Приехал домой, первым делом жене корж с маком, внимание в домашнем быту прежде всего.
— Опять бокал без ножки купил? — спрашивает.
— А вот ты полюбуйся! Только осторожнее разворачивай.
Сунул ей пакет в руки, а сам, чтоб эффекту не мешать, отошел в умывальное стойлище дезинфекцию лица произвести.
Развернула она, молчит.
— На марку, — говорю, с исподу посмотри. Две синих кильки накрест. Плохо?
— Целоваться мне с твоей маркой что ли? И так квартира вся хламом завалена… Младенец лысый.
— При чем тут, — отвечаю, — моя прическа? И почему же хлам? — Даже губы у меня от обиды пухнуть стали. — Для твоего же удовольствия купил. Сама жаловалась, что на камин поставить нечего…
— Чтоб я такую дрянь на камине держала?
— Дрянь?! Понимаете?.. В глазах у меня марсельское мыло и слезы, схватил я пальто, в боковой карман вместо рукава рукой тычу и к дверям.
— Спасибо, матушка, за воскресную ласку.

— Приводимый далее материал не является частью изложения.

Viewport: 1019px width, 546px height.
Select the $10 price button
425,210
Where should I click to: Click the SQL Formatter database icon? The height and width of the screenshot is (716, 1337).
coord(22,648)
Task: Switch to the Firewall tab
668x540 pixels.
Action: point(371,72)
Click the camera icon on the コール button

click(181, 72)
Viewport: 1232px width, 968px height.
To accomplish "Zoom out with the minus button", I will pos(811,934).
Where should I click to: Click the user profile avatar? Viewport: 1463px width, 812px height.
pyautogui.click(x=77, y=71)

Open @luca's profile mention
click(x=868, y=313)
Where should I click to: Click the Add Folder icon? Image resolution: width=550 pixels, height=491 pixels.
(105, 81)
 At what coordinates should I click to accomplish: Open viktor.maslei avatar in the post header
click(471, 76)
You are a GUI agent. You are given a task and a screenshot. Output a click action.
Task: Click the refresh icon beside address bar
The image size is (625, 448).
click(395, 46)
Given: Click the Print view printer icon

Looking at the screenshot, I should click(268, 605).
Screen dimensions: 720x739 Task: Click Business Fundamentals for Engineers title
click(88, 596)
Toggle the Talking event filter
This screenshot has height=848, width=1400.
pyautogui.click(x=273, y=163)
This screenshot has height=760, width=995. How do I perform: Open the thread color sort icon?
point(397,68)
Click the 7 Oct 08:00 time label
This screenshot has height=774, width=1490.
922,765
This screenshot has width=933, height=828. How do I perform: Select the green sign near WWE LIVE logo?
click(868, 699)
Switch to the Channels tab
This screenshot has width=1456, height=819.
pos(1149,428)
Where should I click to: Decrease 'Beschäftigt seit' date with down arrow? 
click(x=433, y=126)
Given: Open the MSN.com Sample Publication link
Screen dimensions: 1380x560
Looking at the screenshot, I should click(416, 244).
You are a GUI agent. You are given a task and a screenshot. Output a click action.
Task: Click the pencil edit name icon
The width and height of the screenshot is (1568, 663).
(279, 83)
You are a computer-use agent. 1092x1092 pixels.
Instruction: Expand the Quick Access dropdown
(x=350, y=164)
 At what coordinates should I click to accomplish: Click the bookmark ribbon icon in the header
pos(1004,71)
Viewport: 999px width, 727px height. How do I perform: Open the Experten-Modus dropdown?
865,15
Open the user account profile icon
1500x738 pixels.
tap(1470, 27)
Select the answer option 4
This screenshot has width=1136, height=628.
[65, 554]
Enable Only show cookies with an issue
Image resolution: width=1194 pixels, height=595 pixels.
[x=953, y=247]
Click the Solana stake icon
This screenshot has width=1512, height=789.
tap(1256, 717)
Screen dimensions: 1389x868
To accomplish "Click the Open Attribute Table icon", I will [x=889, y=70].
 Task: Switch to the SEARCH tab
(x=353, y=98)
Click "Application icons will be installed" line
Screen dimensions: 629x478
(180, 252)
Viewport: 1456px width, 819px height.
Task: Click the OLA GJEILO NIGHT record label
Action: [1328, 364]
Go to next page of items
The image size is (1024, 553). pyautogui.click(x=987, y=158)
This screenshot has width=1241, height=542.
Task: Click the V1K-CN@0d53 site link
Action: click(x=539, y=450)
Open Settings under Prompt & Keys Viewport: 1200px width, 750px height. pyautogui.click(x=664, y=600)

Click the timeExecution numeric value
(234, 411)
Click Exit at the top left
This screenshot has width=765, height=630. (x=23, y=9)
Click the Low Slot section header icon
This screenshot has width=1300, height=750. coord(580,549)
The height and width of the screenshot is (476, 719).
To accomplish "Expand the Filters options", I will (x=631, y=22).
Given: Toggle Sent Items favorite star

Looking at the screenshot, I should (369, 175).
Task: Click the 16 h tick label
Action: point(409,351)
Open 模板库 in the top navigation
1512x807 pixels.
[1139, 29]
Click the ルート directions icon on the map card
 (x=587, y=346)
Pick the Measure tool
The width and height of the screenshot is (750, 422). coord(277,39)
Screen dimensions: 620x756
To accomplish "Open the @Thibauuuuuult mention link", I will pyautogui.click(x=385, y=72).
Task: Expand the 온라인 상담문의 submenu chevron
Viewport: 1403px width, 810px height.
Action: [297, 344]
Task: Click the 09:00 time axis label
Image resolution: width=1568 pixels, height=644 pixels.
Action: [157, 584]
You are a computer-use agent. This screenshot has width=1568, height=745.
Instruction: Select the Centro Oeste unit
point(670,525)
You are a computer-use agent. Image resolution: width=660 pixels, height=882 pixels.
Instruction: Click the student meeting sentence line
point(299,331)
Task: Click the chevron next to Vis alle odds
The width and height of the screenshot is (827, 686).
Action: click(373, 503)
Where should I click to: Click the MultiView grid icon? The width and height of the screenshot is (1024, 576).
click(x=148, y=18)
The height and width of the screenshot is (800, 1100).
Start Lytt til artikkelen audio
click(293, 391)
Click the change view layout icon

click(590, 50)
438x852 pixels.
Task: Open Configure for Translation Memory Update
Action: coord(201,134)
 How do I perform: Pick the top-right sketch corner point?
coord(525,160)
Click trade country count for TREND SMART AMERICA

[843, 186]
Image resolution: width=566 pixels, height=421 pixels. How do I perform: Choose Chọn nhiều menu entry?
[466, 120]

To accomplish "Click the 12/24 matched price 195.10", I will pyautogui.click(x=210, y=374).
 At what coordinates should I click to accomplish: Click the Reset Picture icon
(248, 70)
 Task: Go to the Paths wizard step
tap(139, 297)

Ноги моей, здесь… до самого вечера не будет.
А она в затылок:
— И без твоей ноги обойдусь. Покупку свою с собой прихвати, авось такого же сумасшедшего на улице встретишь, подаришь.
И мне вдогонку фарфоровыми часами — хлоп! Так и хрустнули. Обернулся я, рот раскрыл, воздуху не хватает… Посмотрел под ноги… и опустился на табуретку, на электрический стул.
Жены народ известно какой: то словами тебя, как утюгом по голове, то валерьянку в нос суют. И у самой слезы — покрупней моих, так жемчугом японским и катятся.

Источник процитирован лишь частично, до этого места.